> _Records supplied_
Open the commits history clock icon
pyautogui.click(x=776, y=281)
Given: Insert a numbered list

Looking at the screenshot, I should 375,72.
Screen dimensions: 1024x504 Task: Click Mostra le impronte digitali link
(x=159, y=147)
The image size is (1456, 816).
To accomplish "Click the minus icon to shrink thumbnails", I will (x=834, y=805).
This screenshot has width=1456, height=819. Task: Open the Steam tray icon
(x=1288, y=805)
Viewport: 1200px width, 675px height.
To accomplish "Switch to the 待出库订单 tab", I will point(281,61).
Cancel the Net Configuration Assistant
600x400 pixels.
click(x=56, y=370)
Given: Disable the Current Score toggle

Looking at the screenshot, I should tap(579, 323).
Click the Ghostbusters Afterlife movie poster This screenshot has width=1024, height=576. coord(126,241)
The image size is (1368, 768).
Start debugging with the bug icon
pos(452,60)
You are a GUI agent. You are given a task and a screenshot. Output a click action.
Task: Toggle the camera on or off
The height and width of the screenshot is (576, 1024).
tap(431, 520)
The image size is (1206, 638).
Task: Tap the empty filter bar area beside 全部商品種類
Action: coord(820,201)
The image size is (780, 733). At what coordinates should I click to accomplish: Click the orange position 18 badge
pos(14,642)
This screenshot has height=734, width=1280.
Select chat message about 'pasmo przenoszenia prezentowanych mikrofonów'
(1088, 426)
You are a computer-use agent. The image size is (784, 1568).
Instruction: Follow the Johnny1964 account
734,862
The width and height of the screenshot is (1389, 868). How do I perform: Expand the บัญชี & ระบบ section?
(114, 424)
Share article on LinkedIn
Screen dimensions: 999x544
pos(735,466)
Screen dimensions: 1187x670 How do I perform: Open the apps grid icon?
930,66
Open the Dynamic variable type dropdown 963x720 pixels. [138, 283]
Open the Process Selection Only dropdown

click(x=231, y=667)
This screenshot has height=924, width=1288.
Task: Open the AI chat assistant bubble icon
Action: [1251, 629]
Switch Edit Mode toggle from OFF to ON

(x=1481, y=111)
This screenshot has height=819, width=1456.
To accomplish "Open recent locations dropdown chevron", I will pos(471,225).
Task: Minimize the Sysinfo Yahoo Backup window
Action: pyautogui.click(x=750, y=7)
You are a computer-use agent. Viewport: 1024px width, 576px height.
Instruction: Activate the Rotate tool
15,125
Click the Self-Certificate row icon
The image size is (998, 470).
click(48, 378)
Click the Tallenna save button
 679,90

> _Goal of the exercise_
Rewrite the entries from the first line through the line containing "Action: coord(820,201)", inclusive, as a Markdown table with the columns Row and Line. Number each line in sequence and omit blank lines.

> _Expected answer_
| Row | Line |
|---|---|
| 1 | Open the commits history clock icon |
| 2 | pyautogui.click(x=776, y=281) |
| 3 | Given: Insert a numbered list |
| 4 | Looking at the screenshot, I should 375,72. |
| 5 | Screen dimensions: 1024x504 Task: Click Mostra le impronte digitali link |
| 6 | (x=159, y=147) |
| 7 | The image size is (1456, 816). |
| 8 | To accomplish "Click the minus icon to shrink thumbnails", I will (x=834, y=805). |
| 9 | This screenshot has width=1456, height=819. Task: Open the Steam tray icon |
| 10 | (x=1288, y=805) |
| 11 | Viewport: 1200px width, 675px height. |
| 12 | To accomplish "Switch to the 待出库订单 tab", I will point(281,61). |
| 13 | Cancel the Net Configuration Assistant |
| 14 | 600x400 pixels. |
| 15 | click(x=56, y=370) |
| 16 | Given: Disable the Current Score toggle |
| 17 | Looking at the screenshot, I should tap(579, 323). |
| 18 | Click the Ghostbusters Afterlife movie poster This screenshot has width=1024, height=576. coord(126,241) |
| 19 | The image size is (1368, 768). |
| 20 | Start debugging with the bug icon |
| 21 | pos(452,60) |
| 22 | You are a GUI agent. You are given a task and a screenshot. Output a click action. |
| 23 | Task: Toggle the camera on or off |
| 24 | The height and width of the screenshot is (576, 1024). |
| 25 | tap(431, 520) |
| 26 | The image size is (1206, 638). |
| 27 | Task: Tap the empty filter bar area beside 全部商品種類 |
| 28 | Action: coord(820,201) |